1. Because the roommates call you “chulo” (cool) for being American and that makes you feel warm and fuzzy because you don’t have friends yet.

2. If you have only toured the apartment at night. Those shadows in the corner/behind the desk/around the window might be are assuredly mold.

3. If you there are so many spots in the wall that it is hard to tell at a glance which ones are holes and which ones are mold.

4. If the hot water is powered by a gas tank that you have to manually switch on before you shower. On Sunday, you will run out and the landlord won’t be able to bring more until Tuesday because Spain, and the last time you showered will have been on Saturday, and you will have to start taking sponge baths seventy years prematurely.

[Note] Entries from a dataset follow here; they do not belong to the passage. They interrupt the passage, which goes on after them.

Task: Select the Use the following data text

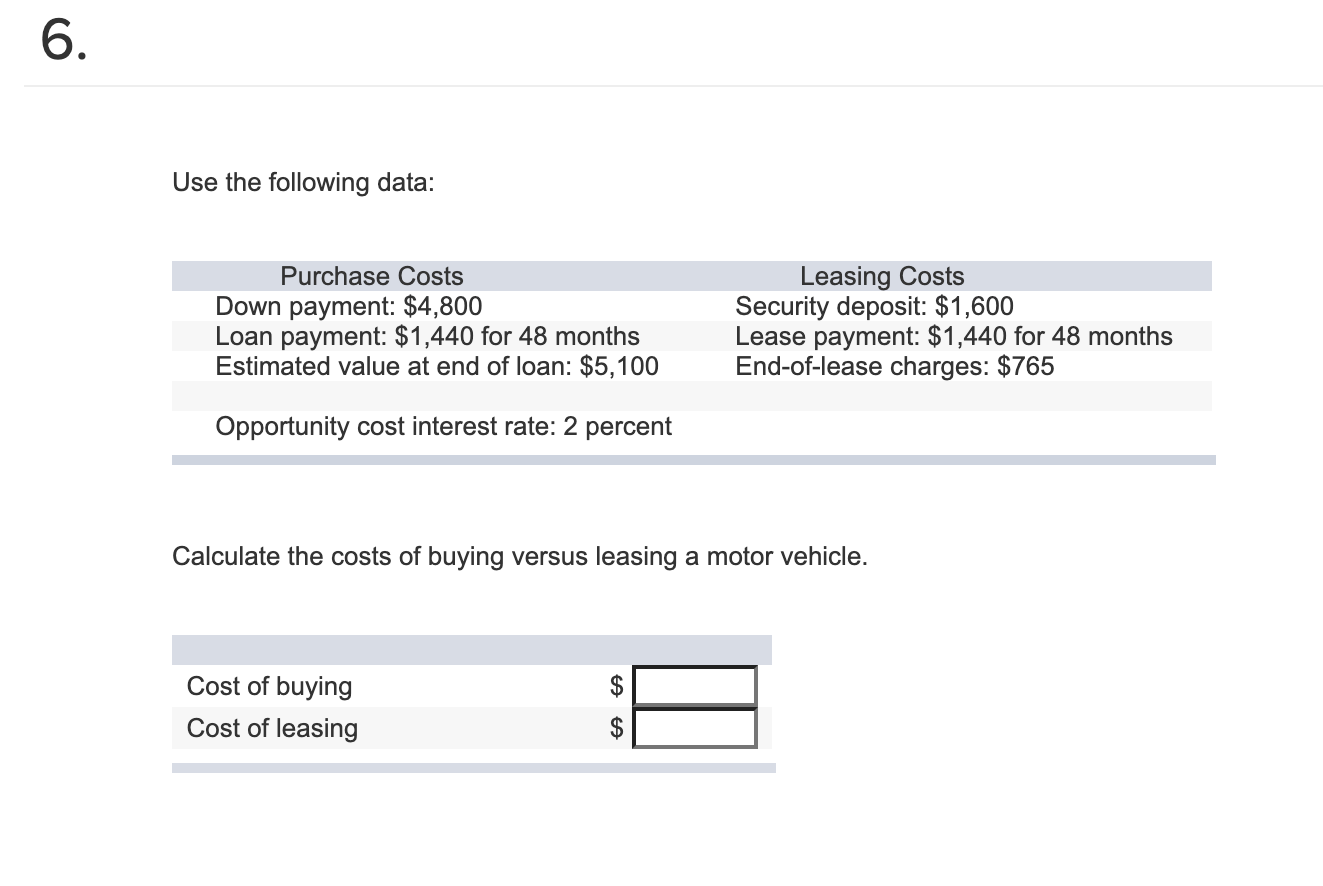Action: click(x=302, y=182)
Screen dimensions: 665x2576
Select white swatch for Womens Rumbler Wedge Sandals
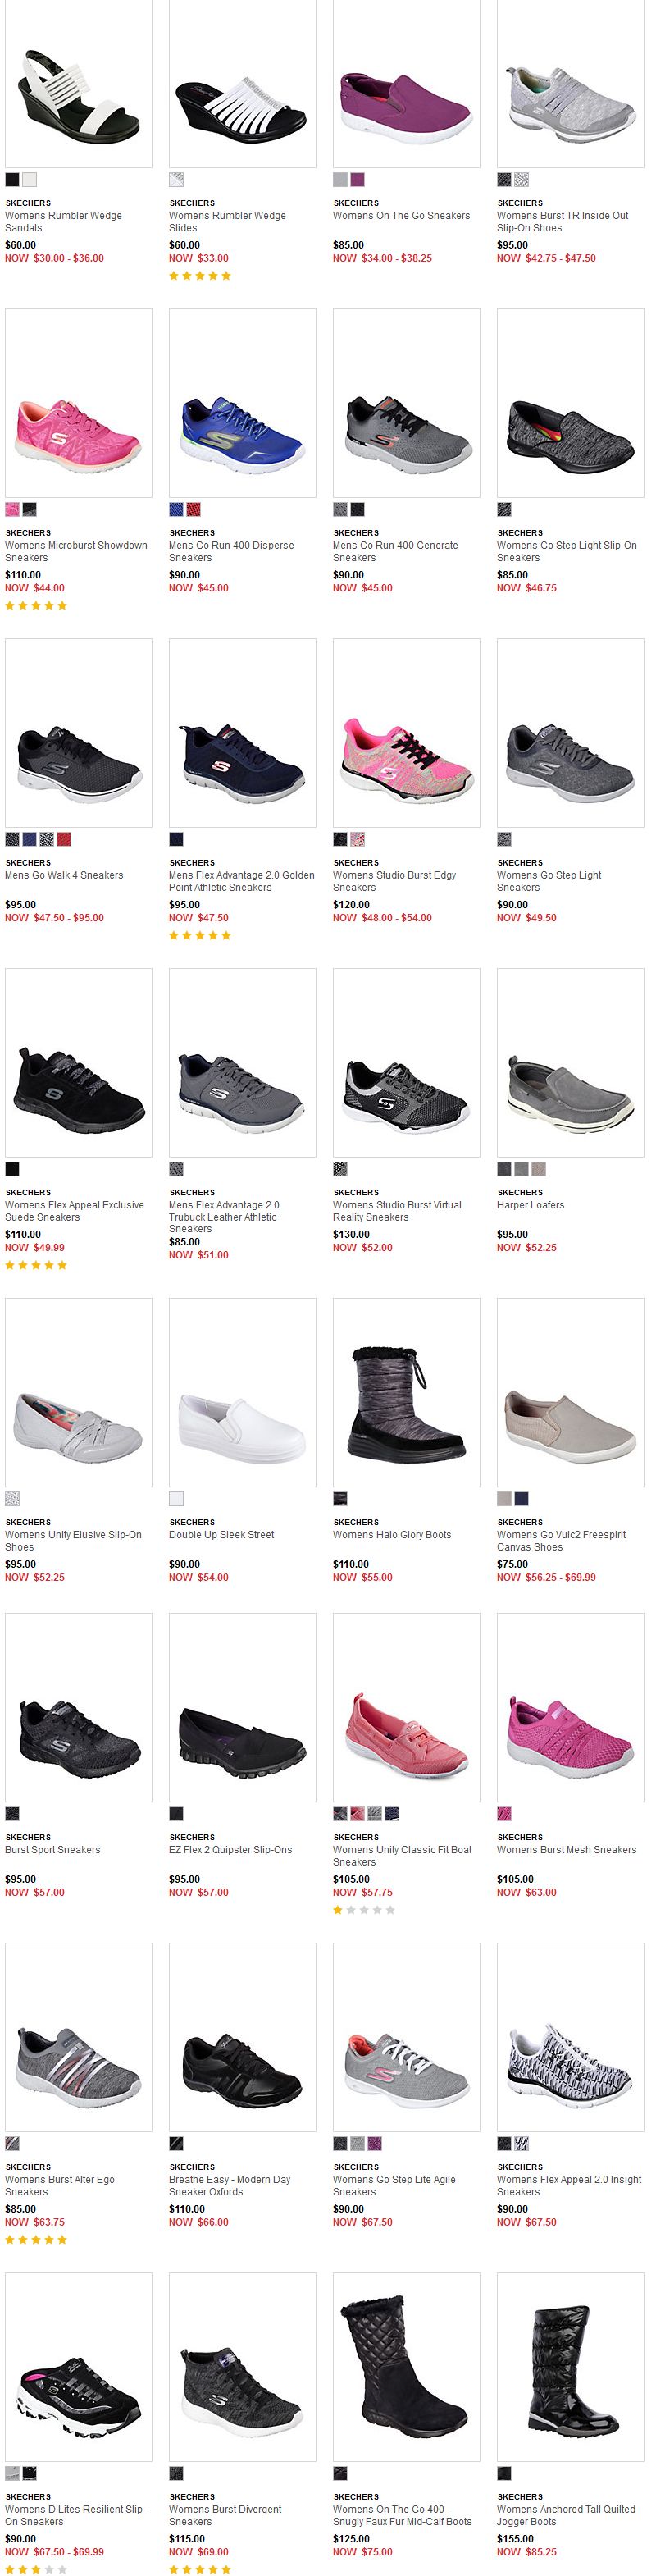tap(30, 180)
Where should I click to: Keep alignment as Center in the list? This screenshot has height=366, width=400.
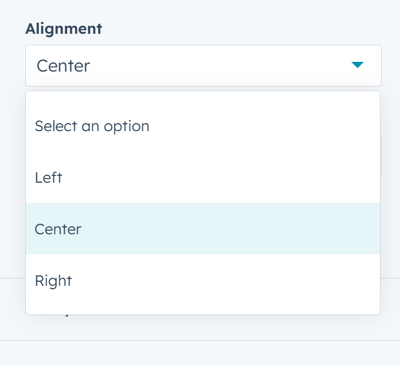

5. If the apartment does not have heating, and also does not have the ability to both run a heater and charge a laptop at the same time.

6. If the statement “yes, we have wifi” is followed by an explanation that includes the words “descodificar” (to decode) and “de nuestro vecino” (our neighbor’s).

7. If you cannot bend over the sink to brush your teeth without entering the shower.

Having learned these seven very valuable lessons, I feel both ill and well-prepared to begin round two of apartment hunting. Wish me luck!